Dataset:
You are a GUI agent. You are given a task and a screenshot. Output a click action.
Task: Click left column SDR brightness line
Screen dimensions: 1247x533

==

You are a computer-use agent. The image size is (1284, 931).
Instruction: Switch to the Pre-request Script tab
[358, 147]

Task prompt:
List every line of the items above that contains the word "agent", matching case exactly.

Completed exercise:
You are a GUI agent. You are given a task and a screenshot. Output a click action.
You are a computer-use agent. The image size is (1284, 931).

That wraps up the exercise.